所给文本 →
···

大家好,我叫Michael Turner,是一名技术音效设计师。我对AI音效生成有顾虑,特别是关于训练数据的问题。目前所有的模型都是故意基于云端的,其商业模式是建立数据中心,收集数据,然后用这些数据进一步改进模型。这导致了公共领域文本和作品被逐字逐句地重复输出。
我的担忧是:当我们使用AI音频插件并将自己的音频输入其中时——我并不反对AI音频插件,有很棒的开源本地插件可以做很多好事——但一旦你开始进入云端生态系统,将数据发送到云端,谁能保证他们没有直接保存你的音效并用来训练模型?曾经有一个插件因为条款中写着"我们可以使用你的音频输入来训练模型"而引发了争议。那什么能阻止他们接着用提示词让模型重制一个你已经做好的音效?
另一个担忧是关于专有信息。不仅仅是音频——如果你有一个专有的引擎代码库正在输入到AI编程工具中,什么能阻止别人进入模型并将其重新生成出来?你花了多年时间采集的实地录音,现在其他项目却可能受益于它们——这是我们工作组定期会议中最大的讨论议题之一。有一种叫"公平训练"数据集的说法,但你说到了核心问题:我提交的东西会发生什么,我使用的东西又会发生什么?
Scott Williams(游戏音频教育者 / Game Audio Educator, IGDA Working Group):
I'm Scott Williams, involved in game audio education for a long time and also part of the IGDA AI Working Group. I've done experiments with ElevenLabs and also with open-source models running locally. That's something that hasn't been brought up much: almost everybody has been talking about AI services with subscription fees, but it is possible — given that you have a reasonably powerful computer — to run a lot of those models completely locally. They don't take enormous resources comparatively speaking.

···

已保存的数据条目 →
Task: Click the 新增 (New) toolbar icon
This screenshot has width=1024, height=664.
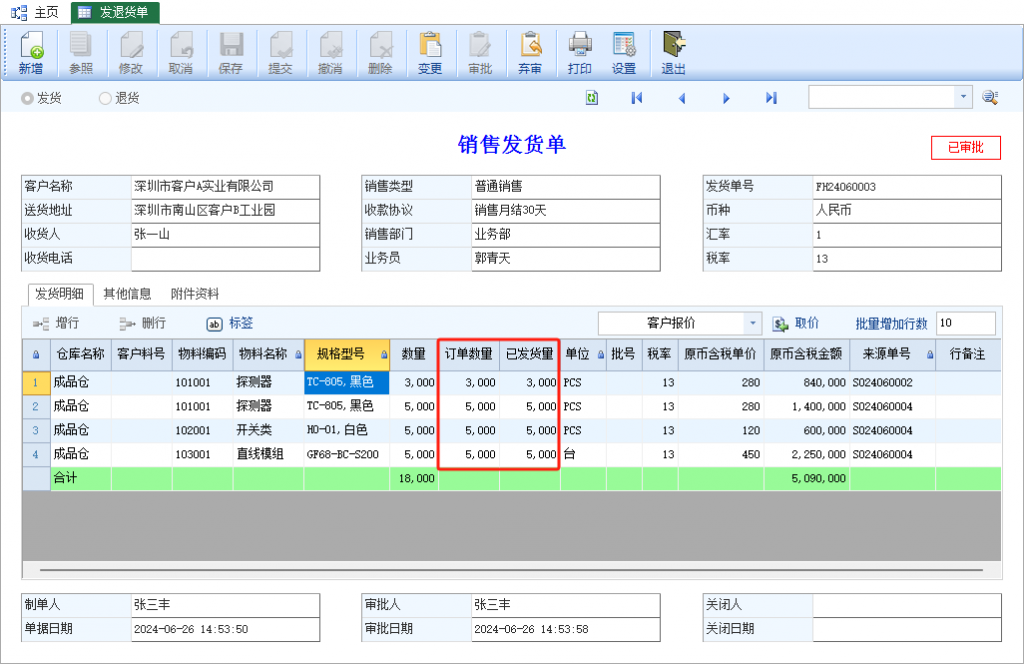Action: point(30,52)
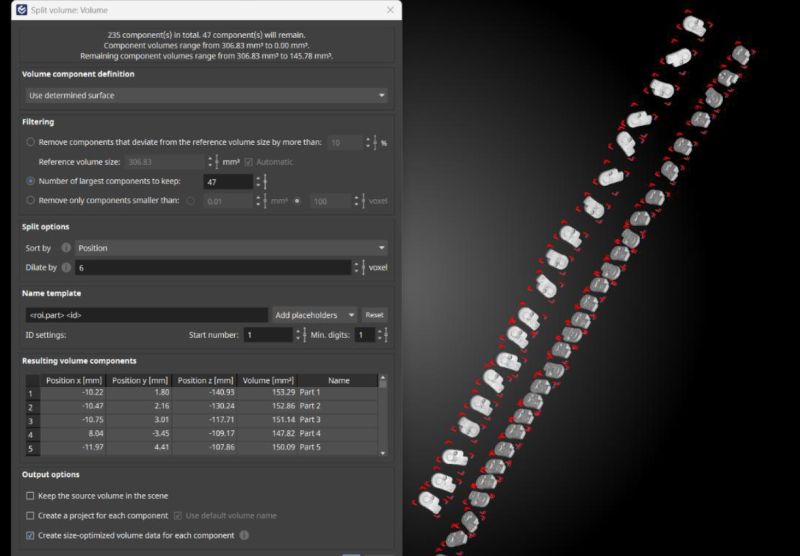Viewport: 800px width, 556px height.
Task: Open the Sort by Position dropdown
Action: 230,248
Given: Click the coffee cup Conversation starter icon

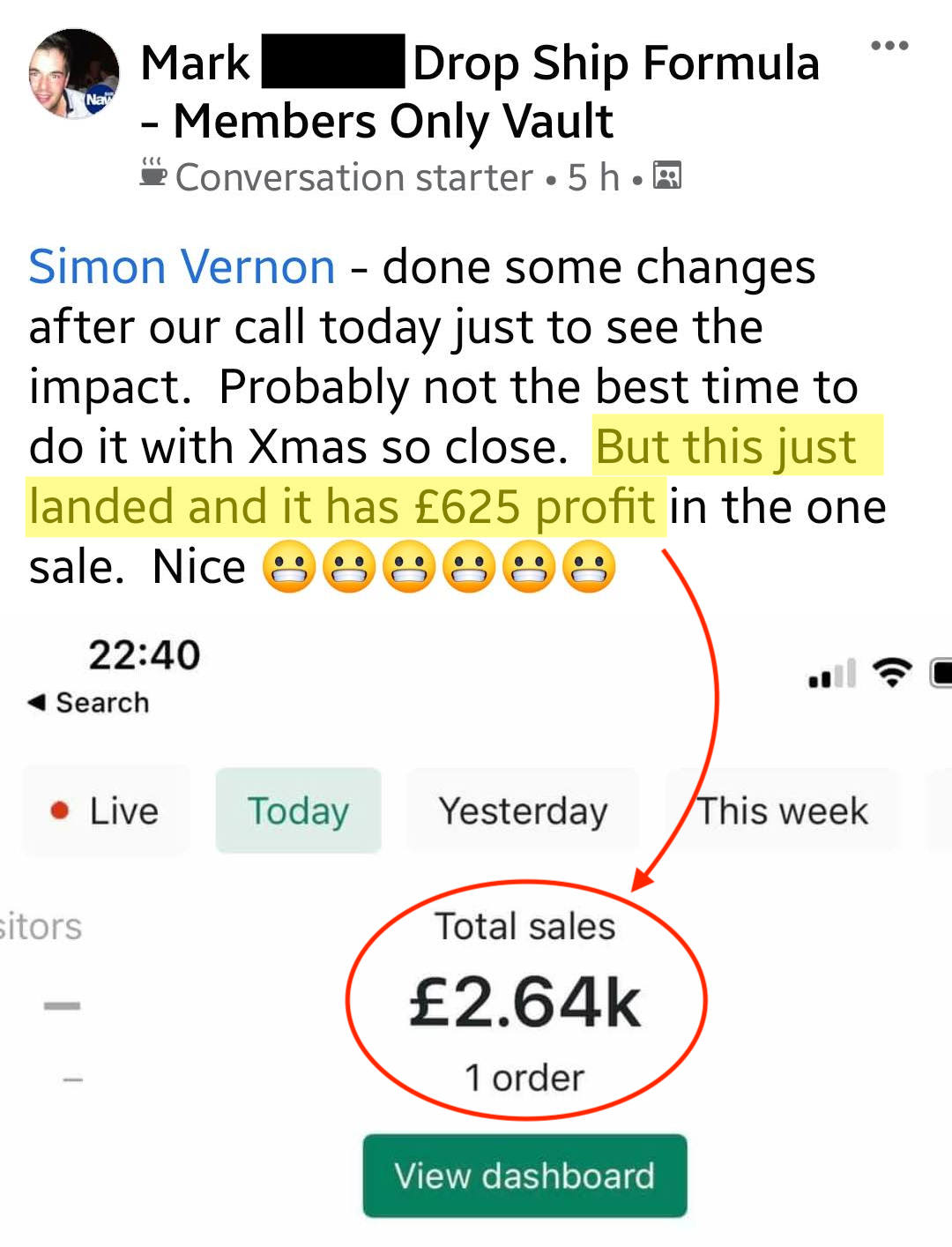Looking at the screenshot, I should point(153,173).
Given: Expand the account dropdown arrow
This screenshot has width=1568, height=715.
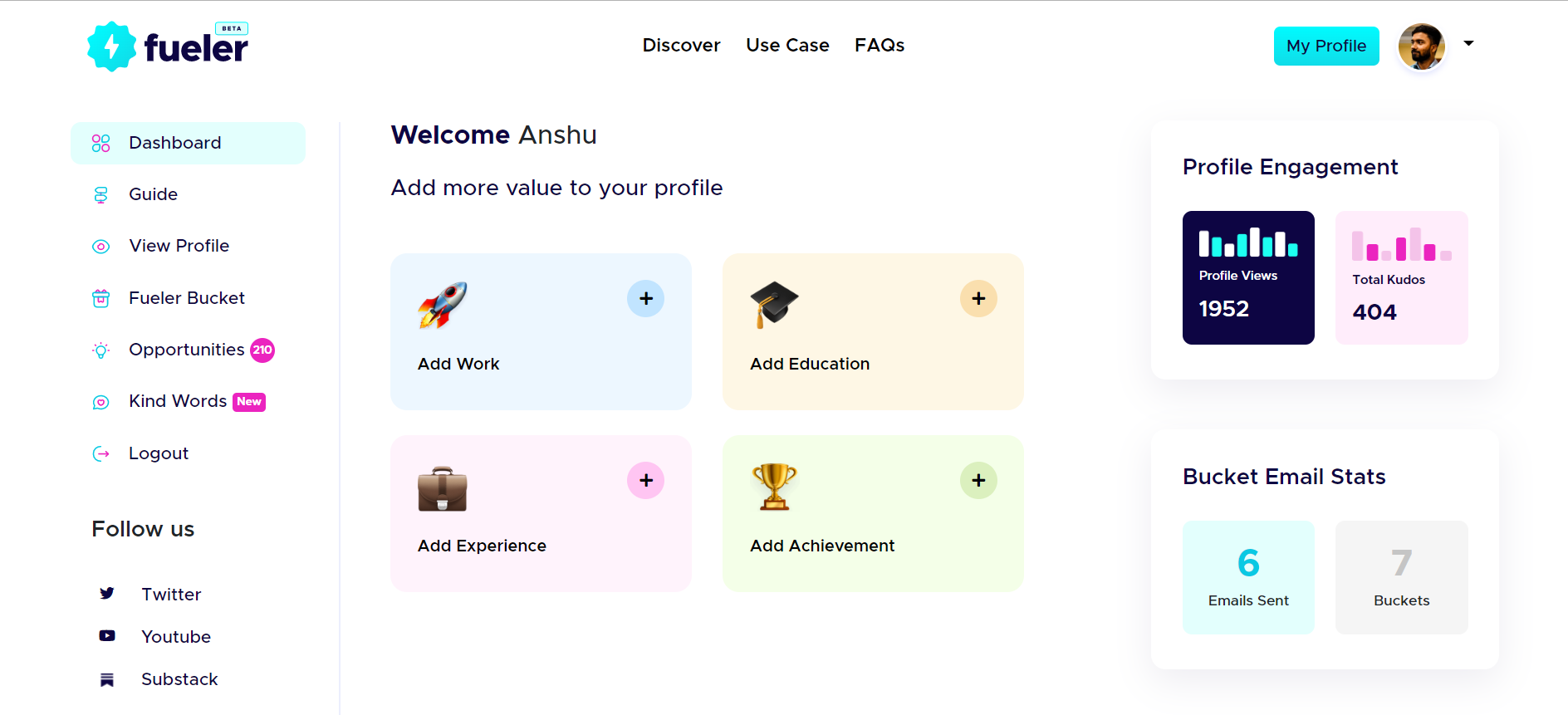Looking at the screenshot, I should (x=1468, y=43).
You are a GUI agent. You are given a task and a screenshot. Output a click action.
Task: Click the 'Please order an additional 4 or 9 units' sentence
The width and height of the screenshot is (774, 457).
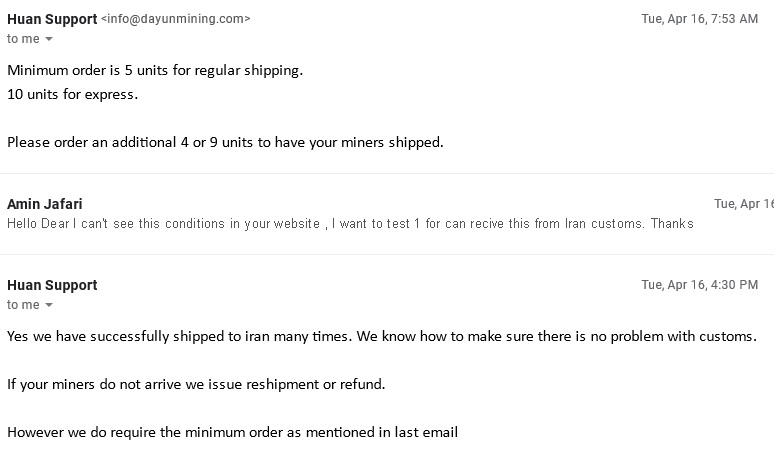[x=225, y=143]
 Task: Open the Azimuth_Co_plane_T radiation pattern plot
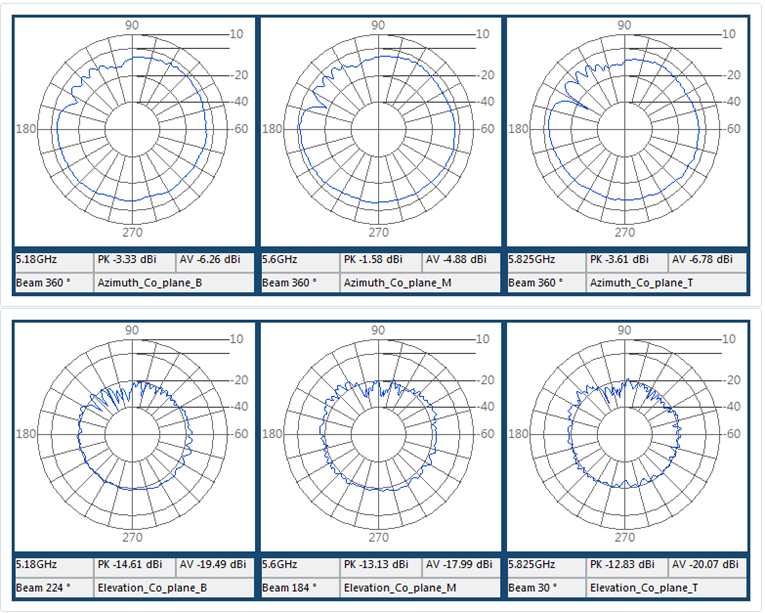click(x=624, y=128)
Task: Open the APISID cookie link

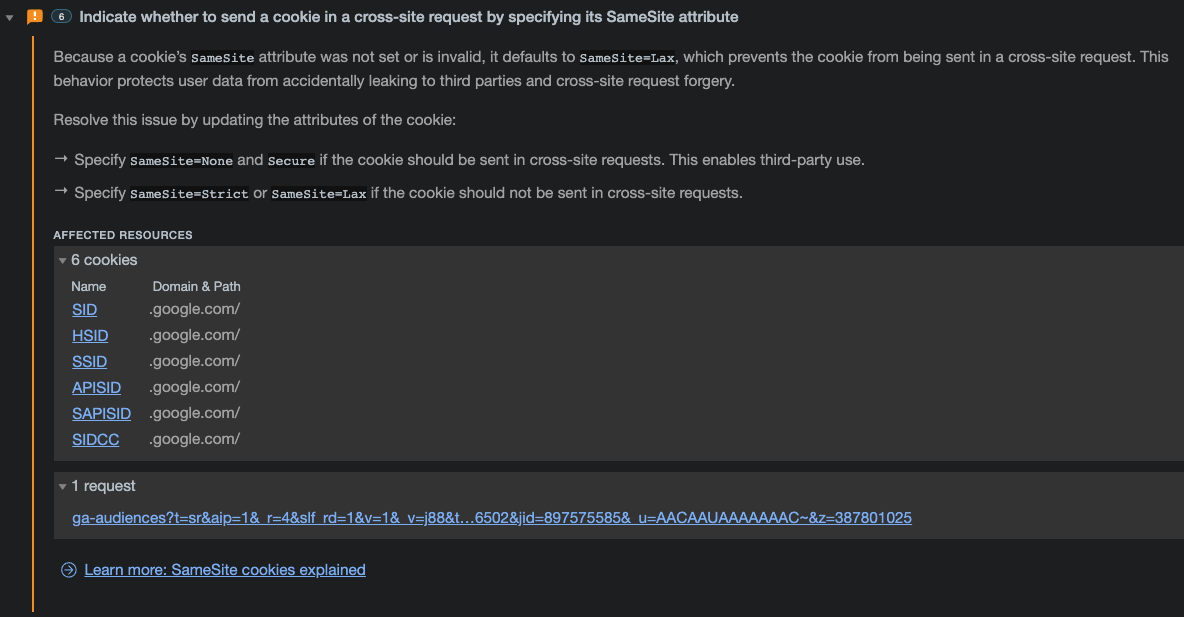Action: (x=96, y=387)
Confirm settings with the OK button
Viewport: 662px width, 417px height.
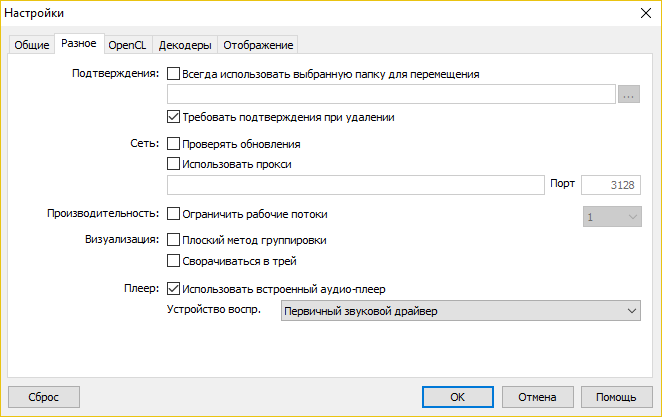(x=457, y=397)
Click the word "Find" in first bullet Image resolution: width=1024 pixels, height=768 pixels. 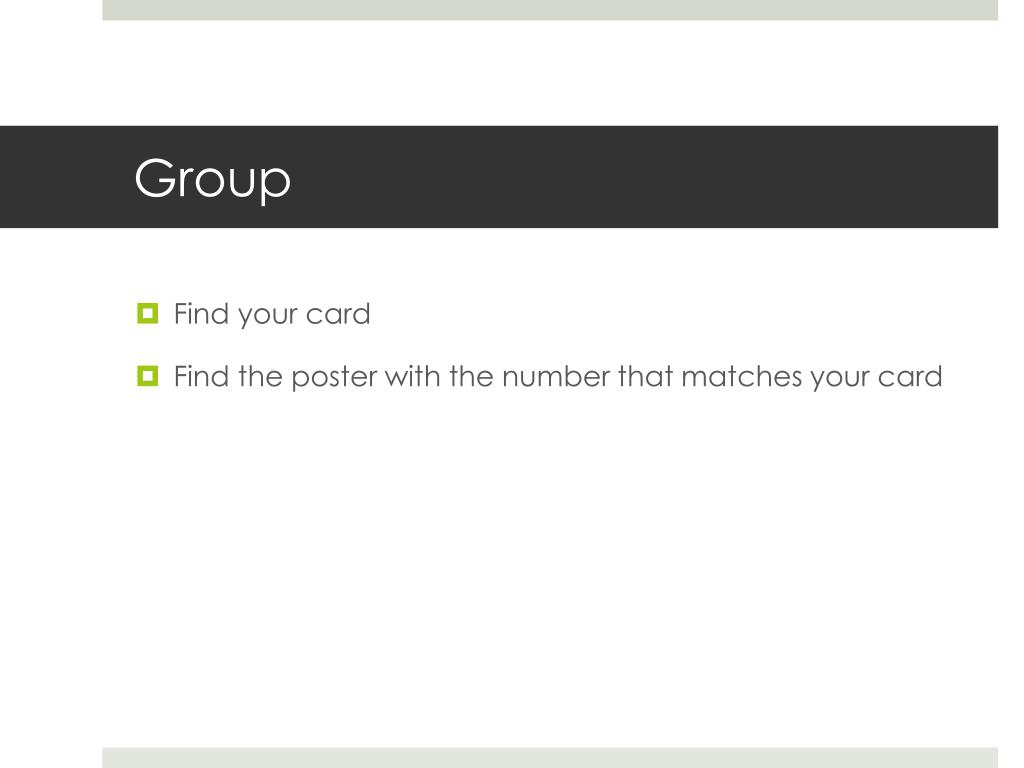[202, 313]
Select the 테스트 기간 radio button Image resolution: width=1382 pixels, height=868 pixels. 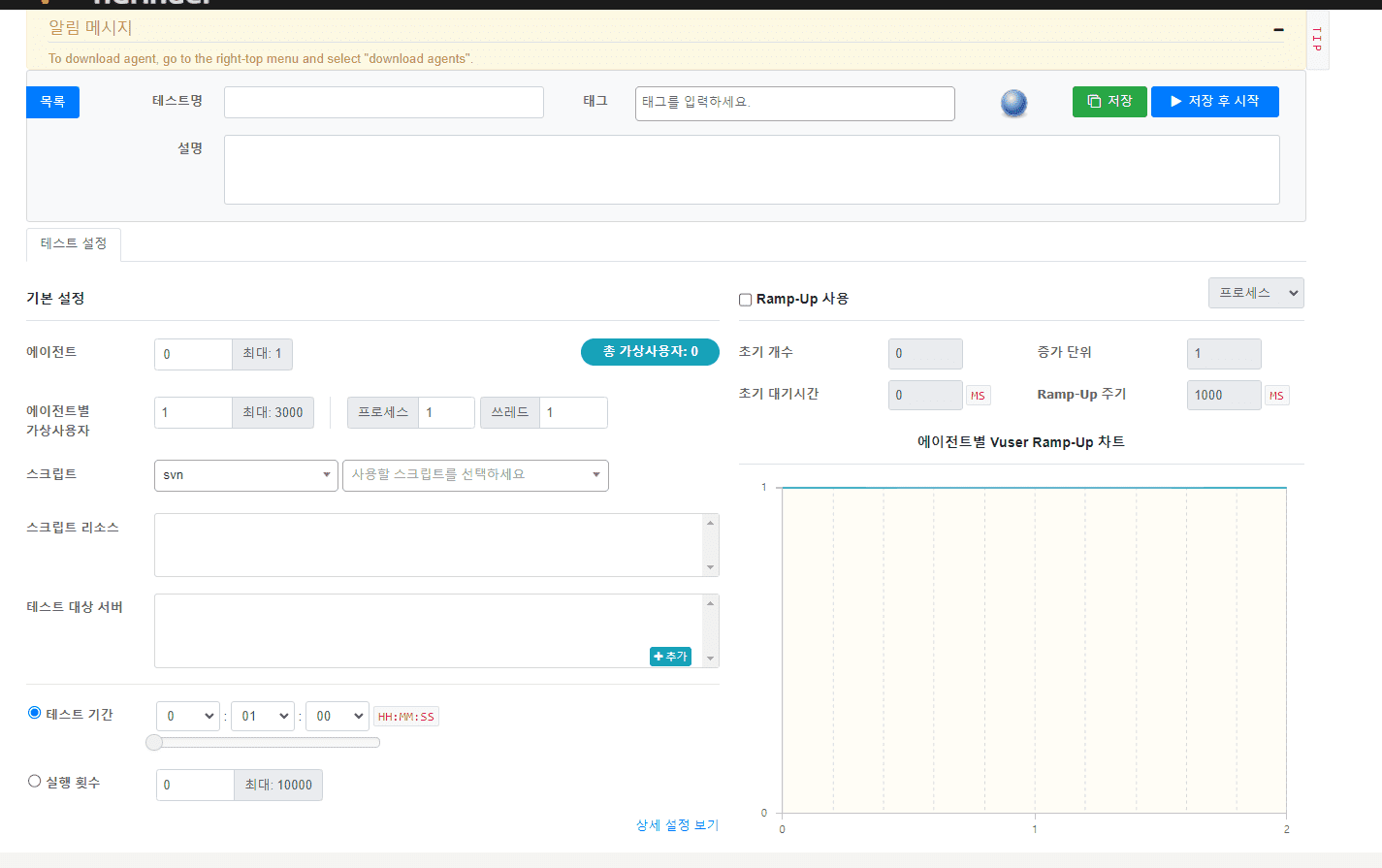(x=35, y=713)
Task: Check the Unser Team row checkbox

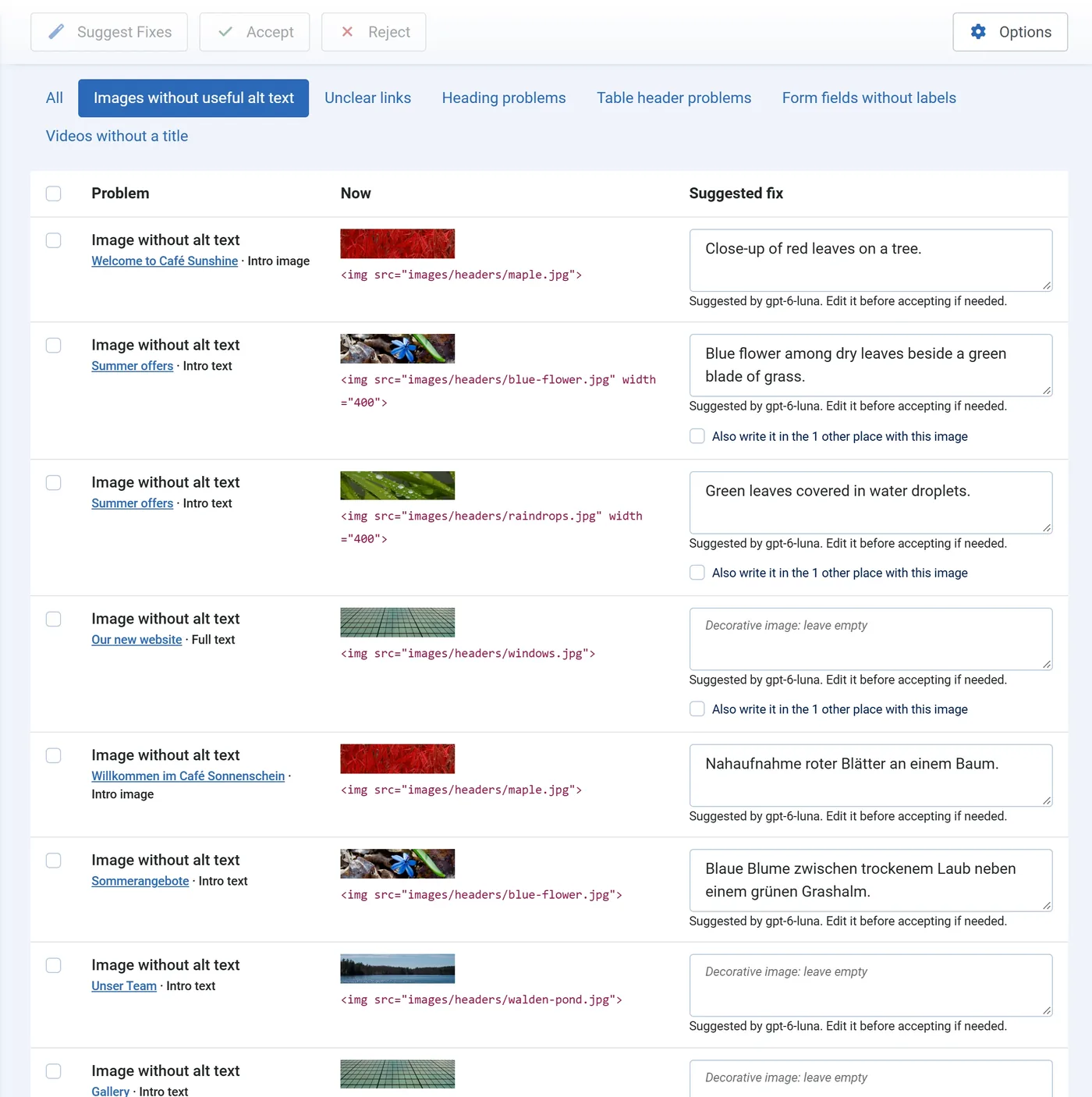Action: pyautogui.click(x=53, y=965)
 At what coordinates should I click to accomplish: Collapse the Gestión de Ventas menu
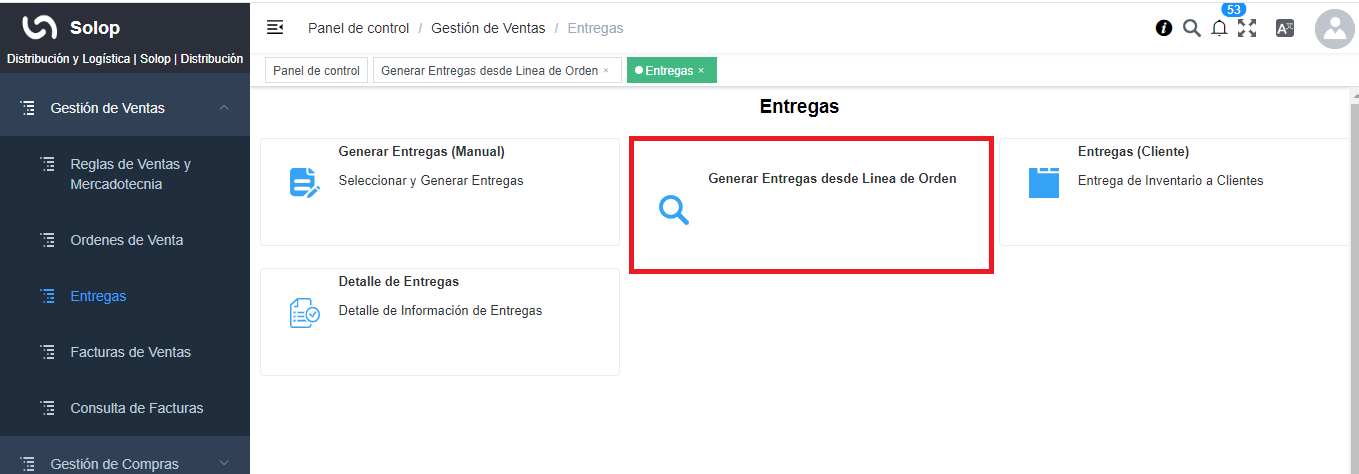point(224,108)
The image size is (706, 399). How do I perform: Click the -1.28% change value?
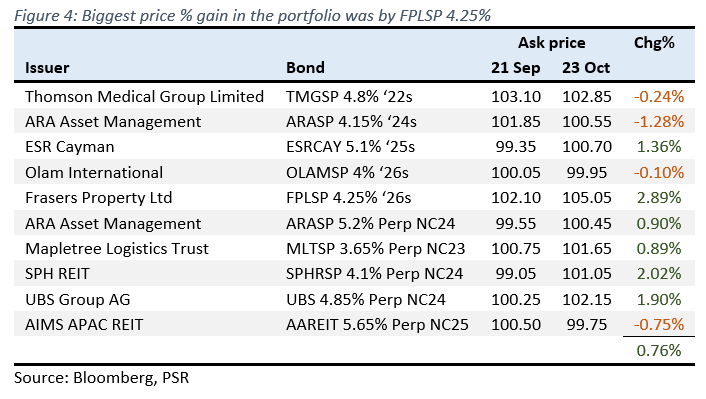(659, 122)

···

你的任务 →
a) 根据关于AI音效生成的文本,某个插件曾因为什么引发争议?请用一到三句话说明。
b) 请把关于AI音效生成的文本中从"我的担忧是:当我们使用AI音"到"型重制一个你已经做好的音效?"的这一段重写出来,并将其中的"提示词"替换为"文字指令"。
c) 请从关于AI音效生成的文本的最后一句之后接着续写。
这些材料在这里不起任何作用。

各题答案 →
a) 因为该插件的条款中写着"我们可以使用你的音频输入来训练模型"。

b)
我的担忧是:当我们使用AI音频插件并将自己的音频输入其中时——我并不反对AI音频插件,有很棒的开源本地插件可以做很多好事——但一旦你开始进入云端生态系统,将数据发送到云端,谁能保证他们没有直接保存你的音效并用来训练模型?曾经有一个插件因为条款中写着"我们可以使用你的音频输入来训练模型"而引发了争议。那什么能阻止他们接着用文字指令让模型重制一个你已经做好的音效?

c)
From a data provenance standpoint, open-source local models may create issues because open source is not going to check whether everything has been fairly trained for its dataset. But in terms of what I've been mainly working with: ElevenLabs. According to most information I've seen, their stuff is fairly trained and considered royalty-free, so there are no copyright issues associated with it. I'm not sure if it has a cloning capability — it didn't when I was testing it, though that's certainly a possibility and something that will need to be very carefully looked at.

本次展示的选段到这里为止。